**WHAT THE EXERCISE ASKS**.
How many lines of these entries hold the string "computer"? Reply with the number alone.

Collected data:
****
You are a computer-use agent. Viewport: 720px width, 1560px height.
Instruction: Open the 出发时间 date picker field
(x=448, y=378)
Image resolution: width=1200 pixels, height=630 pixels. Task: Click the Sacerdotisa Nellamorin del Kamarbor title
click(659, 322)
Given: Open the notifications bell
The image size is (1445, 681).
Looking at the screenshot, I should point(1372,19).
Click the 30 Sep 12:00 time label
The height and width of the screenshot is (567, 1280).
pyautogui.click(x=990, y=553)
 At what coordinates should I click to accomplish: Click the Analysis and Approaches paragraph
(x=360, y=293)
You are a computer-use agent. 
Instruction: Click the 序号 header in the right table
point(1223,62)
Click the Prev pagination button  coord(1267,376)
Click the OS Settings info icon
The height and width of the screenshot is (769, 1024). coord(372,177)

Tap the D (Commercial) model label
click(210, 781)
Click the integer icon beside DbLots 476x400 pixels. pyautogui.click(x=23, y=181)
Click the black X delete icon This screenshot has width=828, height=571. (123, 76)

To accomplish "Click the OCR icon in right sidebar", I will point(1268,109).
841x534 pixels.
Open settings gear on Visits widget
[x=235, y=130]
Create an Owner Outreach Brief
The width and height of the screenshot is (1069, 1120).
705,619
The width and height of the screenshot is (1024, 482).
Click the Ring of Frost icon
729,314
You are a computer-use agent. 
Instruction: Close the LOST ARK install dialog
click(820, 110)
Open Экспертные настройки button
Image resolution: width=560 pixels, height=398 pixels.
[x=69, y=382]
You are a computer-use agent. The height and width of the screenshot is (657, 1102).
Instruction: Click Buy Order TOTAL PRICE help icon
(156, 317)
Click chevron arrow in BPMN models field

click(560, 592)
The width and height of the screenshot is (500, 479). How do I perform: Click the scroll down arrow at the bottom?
****
**TASK RESULT**.
4